To begin, we can set a protective, external boundary around our time, space, and energy. This is the time to learn how to speak up about your need for privacy in a house full of people. This is the time to let others know when you need some time to yourself. When we speak up about our needs, for some of us, it may be the first time we have ever done so. Do it with gentleness, appreciation, and patience because everyone in your house may not know how you are feeling and what you need right now.

We can also use our internal boundary to push ourselves a little with expressing and opening up to others, in the house or outside of the house. Reach out to someone else, share your thoughts and feelings, listen openly without judgment, be curious about their feelings. Try this with someone just a slight bit more than you normally would. It is the first part of connecting with someone. Same guidelines apply. Do it with gentleness, appreciation, and patience because the other person may have never experienced you this way.

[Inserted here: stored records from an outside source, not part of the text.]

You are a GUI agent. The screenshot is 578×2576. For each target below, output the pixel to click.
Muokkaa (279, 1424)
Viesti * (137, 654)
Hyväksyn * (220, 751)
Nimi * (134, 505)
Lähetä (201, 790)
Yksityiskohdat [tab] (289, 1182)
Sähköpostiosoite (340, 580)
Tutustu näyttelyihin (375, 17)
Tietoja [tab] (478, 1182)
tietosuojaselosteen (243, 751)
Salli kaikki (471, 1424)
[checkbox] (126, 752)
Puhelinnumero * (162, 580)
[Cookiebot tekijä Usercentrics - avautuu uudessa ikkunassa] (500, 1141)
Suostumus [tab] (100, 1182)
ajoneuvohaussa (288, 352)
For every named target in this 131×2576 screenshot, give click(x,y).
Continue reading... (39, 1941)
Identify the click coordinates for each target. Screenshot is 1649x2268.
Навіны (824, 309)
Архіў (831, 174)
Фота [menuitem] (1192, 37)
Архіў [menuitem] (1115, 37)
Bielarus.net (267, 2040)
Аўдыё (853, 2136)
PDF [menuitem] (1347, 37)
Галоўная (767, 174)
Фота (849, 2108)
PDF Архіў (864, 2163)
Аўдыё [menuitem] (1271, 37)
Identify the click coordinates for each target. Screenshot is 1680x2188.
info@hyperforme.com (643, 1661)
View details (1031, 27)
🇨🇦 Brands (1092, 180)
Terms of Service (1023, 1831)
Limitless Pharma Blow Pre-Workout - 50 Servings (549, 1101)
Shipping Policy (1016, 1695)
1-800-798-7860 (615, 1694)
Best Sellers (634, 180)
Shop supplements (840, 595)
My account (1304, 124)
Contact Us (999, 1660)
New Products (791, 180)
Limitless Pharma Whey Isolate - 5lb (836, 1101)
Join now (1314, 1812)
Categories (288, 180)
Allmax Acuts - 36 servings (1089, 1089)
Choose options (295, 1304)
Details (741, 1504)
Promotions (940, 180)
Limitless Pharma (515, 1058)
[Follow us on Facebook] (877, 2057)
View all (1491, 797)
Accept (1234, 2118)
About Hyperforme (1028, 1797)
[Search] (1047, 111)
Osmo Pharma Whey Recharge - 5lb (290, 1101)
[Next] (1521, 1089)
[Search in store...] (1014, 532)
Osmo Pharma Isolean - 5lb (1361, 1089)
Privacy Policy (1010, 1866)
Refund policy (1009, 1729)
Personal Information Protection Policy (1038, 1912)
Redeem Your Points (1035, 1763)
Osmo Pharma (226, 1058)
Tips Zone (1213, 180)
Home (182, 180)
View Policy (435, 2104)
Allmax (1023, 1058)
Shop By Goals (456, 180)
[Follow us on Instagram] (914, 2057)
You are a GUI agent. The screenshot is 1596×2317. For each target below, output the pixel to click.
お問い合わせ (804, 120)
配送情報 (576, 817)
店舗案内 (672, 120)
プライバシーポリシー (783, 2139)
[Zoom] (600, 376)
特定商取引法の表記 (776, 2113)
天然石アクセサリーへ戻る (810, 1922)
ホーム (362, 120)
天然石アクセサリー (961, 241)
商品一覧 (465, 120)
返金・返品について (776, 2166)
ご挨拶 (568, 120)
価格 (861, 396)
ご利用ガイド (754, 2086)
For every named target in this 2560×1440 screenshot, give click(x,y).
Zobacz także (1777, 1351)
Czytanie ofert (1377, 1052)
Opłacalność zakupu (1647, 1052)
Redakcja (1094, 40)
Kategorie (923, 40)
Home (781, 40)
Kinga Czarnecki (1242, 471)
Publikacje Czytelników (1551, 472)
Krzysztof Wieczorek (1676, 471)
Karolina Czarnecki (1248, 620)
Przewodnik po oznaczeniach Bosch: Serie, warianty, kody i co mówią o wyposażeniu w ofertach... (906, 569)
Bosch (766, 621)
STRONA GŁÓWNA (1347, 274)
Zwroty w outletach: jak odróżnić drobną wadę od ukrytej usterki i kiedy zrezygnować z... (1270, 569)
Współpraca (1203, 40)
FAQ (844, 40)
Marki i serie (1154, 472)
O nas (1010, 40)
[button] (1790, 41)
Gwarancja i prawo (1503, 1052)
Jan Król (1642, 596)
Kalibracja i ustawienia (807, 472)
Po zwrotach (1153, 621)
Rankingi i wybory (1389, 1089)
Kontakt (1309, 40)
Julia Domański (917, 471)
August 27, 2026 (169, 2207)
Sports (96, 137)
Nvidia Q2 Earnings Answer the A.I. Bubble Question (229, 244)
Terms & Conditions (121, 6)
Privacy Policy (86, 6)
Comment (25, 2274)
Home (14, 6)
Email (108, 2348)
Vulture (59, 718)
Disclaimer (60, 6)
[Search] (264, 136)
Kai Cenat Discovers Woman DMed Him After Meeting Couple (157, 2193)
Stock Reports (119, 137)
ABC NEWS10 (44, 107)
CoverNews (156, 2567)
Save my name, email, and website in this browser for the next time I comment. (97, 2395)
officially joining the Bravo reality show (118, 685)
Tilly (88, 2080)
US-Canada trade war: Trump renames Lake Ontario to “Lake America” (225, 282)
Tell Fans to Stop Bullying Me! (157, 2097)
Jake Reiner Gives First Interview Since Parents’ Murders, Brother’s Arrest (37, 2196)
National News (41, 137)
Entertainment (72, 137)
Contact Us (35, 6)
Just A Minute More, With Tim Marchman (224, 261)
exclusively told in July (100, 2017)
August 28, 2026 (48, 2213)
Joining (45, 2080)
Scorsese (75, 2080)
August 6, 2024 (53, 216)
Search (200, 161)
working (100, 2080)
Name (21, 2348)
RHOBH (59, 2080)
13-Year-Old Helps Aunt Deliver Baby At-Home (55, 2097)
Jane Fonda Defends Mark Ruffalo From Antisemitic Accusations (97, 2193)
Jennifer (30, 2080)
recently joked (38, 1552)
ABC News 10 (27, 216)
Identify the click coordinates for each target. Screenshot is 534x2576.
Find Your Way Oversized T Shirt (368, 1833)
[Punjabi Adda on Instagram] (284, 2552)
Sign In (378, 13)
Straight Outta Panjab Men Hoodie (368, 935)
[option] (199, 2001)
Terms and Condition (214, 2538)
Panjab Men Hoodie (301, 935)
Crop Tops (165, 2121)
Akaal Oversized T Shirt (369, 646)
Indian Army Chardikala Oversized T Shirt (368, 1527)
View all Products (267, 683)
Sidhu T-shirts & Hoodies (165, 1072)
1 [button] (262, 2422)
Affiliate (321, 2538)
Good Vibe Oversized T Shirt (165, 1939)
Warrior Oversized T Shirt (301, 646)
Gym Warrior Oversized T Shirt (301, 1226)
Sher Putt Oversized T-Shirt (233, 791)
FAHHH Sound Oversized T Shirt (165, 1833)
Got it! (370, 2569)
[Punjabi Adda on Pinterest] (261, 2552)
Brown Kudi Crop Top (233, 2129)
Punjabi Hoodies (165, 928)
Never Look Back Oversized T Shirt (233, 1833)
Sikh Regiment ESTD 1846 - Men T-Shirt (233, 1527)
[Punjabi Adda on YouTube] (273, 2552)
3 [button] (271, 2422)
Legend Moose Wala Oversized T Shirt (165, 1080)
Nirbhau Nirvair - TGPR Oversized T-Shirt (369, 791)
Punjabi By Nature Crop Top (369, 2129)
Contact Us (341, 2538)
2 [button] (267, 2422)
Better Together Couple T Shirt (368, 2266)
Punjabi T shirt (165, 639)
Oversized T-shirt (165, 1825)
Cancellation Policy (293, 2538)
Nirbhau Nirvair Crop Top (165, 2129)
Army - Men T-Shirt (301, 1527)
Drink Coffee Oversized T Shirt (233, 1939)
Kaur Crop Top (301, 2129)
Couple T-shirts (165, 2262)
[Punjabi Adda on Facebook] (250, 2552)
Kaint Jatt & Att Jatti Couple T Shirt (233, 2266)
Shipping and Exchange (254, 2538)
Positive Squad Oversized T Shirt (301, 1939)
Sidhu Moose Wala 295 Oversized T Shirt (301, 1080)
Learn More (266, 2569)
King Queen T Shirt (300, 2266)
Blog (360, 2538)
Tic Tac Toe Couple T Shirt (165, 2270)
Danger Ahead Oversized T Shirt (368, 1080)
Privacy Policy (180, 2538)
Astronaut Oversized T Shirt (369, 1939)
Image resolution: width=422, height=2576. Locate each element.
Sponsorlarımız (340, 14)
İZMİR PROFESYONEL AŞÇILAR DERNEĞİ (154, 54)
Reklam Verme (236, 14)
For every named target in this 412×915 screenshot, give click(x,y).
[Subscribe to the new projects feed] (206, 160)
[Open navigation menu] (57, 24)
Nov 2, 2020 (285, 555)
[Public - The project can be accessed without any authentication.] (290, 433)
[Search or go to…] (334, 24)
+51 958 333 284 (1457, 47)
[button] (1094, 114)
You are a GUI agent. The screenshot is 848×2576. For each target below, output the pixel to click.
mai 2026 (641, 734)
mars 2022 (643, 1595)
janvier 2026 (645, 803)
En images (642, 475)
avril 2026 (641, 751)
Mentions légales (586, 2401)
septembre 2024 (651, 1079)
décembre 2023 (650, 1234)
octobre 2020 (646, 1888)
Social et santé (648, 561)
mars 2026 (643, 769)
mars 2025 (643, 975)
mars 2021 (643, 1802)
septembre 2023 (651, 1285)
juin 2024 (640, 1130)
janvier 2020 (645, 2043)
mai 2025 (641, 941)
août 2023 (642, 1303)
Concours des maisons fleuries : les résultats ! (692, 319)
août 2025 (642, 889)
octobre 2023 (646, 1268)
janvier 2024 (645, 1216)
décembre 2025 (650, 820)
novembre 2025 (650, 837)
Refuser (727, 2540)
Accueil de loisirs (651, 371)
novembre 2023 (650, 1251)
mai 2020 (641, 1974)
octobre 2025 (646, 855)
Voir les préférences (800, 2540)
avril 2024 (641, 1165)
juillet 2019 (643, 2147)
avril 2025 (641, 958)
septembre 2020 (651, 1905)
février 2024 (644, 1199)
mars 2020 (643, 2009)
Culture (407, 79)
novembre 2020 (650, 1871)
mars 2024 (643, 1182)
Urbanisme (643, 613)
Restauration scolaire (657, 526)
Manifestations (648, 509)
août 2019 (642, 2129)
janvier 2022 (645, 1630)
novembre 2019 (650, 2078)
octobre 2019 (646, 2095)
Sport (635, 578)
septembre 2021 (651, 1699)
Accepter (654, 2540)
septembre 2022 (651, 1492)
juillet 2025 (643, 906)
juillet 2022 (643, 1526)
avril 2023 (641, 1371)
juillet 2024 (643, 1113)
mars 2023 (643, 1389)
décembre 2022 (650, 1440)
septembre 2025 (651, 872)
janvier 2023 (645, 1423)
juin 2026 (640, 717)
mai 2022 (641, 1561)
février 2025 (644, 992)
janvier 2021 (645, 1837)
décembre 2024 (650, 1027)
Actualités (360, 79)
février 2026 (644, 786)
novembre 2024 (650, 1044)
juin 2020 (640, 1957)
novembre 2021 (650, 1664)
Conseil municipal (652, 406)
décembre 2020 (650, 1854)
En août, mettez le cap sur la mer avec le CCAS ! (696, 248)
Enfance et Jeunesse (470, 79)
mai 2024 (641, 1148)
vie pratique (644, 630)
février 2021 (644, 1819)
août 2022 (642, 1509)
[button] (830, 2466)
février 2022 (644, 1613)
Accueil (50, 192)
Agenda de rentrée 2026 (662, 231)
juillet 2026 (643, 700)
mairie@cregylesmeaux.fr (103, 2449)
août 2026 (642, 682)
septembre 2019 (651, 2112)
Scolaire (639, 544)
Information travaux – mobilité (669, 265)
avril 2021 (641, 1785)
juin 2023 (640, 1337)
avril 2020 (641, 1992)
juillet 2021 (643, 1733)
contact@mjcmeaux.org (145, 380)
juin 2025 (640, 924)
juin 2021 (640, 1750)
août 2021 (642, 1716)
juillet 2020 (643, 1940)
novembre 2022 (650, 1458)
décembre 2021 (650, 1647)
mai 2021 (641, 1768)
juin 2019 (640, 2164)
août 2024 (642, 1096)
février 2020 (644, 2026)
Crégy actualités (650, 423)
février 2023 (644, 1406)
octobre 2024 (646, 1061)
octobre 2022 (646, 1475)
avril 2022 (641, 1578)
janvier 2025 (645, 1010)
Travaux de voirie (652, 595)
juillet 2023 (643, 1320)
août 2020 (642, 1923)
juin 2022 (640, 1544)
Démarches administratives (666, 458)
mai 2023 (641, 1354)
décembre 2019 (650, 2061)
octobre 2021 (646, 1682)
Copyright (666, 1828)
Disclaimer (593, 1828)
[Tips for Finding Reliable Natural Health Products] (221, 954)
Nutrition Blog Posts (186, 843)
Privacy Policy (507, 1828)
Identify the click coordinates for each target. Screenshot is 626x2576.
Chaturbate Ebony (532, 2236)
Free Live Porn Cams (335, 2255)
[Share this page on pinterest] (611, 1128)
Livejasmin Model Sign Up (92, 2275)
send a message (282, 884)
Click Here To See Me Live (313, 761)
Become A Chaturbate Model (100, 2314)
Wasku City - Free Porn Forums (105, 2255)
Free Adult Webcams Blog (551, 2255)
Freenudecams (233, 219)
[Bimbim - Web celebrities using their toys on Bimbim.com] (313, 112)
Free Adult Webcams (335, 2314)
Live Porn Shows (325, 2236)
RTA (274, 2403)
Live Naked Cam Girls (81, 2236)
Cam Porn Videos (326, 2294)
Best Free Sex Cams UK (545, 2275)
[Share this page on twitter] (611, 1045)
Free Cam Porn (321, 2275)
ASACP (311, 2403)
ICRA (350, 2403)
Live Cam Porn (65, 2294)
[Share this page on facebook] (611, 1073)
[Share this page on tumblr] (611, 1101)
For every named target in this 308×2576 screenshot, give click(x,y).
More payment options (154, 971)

Some additional ideas on how to establish boundaries during the pandemic are to tell loved ones if you don’t have the energy to talk about the virus or any other stress- and anxiety-triggering topics. Make a list, doodle, paint, or draw your needs, and how you are currently meeting them. Re-evaluate what habits and routines you have in place so they meet your current needs. Pick the ones that feel most comforting to you, don’t force anything on yourself right now. Set a time of day and time limit for your social media consumption. While social media can help us feel connected, it can also trigger anxiety. Focus on what brings you value and comfort, and leave the rest out.

You have an opportunity to modify the connections that we already have, make new ones, and get the most out of this time. We can embrace this as a chance to change our dynamics with others, get more of what we need and want, and build a greater sense of wholeness. Let’s work towards this, embracing a fuller life for ourselves and everyone around us.